What lines of the data below hold the string "will"? Copy each one.

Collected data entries
******************************

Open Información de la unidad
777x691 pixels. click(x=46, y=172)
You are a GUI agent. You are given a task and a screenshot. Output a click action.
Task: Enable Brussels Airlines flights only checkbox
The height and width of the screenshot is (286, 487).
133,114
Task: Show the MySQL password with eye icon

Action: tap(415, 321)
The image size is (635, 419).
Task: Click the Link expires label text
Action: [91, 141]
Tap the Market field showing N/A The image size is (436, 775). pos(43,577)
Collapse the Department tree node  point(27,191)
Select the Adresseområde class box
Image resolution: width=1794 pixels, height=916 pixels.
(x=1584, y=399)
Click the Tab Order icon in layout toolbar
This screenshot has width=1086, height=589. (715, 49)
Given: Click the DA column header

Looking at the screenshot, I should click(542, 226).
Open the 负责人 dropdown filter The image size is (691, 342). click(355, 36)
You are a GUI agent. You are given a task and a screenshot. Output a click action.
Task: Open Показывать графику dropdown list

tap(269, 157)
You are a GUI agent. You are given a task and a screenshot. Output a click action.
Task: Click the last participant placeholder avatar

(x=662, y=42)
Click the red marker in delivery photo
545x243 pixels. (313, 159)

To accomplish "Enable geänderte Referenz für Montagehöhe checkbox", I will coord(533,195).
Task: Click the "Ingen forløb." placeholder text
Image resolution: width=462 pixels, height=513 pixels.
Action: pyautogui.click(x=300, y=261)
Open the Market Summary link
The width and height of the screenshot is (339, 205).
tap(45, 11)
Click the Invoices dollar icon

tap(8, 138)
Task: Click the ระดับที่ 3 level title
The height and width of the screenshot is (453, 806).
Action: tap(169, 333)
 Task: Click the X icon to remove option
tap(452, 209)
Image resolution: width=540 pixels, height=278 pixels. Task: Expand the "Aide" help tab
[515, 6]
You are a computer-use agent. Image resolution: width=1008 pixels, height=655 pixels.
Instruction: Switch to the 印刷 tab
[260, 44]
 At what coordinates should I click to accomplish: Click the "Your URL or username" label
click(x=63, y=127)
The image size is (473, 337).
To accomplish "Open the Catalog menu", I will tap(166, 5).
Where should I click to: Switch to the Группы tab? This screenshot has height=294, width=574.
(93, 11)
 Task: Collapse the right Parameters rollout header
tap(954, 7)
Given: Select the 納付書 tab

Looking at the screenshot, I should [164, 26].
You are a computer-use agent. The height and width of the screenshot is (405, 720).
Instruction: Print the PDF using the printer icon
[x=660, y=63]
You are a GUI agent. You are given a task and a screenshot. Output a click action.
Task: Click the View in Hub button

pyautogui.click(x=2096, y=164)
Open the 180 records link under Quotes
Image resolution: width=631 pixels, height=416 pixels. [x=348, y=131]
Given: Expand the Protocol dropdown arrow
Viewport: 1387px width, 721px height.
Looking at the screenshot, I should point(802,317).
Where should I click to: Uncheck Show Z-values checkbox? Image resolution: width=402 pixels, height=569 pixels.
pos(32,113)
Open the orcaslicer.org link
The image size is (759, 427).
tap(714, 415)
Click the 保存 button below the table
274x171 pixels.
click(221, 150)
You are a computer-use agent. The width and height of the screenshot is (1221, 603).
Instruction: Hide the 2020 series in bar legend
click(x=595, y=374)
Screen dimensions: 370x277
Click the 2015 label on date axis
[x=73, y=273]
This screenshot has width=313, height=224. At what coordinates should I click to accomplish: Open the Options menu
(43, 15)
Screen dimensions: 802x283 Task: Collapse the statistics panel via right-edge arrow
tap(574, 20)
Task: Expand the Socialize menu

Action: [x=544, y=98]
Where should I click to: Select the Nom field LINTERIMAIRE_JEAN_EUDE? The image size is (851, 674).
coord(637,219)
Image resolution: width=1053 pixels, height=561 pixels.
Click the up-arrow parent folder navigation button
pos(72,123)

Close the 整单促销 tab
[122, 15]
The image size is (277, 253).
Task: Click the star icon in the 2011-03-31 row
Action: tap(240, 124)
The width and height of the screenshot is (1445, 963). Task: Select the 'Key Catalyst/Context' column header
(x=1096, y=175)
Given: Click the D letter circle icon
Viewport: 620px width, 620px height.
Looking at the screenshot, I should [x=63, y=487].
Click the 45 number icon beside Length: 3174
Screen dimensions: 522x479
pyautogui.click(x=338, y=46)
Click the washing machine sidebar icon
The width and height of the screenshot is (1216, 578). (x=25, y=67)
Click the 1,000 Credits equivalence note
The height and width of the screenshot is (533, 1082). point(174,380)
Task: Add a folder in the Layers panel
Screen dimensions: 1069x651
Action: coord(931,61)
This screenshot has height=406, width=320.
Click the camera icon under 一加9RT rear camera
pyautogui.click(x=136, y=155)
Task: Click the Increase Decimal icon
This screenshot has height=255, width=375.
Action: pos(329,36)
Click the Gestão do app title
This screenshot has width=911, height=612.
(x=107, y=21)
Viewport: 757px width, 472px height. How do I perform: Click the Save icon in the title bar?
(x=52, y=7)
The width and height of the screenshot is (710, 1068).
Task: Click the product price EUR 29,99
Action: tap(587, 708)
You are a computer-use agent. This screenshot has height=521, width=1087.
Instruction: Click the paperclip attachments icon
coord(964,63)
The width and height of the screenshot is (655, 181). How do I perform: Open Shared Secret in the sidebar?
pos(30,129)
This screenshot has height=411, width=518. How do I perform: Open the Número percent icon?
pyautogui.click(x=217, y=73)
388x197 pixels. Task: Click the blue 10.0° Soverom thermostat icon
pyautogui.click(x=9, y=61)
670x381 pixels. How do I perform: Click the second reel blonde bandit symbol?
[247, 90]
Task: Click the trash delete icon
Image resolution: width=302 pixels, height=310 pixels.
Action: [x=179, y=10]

******************************

:: Solution to this task ::
To accomplish "Enable geänderte Referenz für Montagehöhe checkbox", I will coord(533,195).
To accomplish "Open the Catalog menu", I will tap(166, 5).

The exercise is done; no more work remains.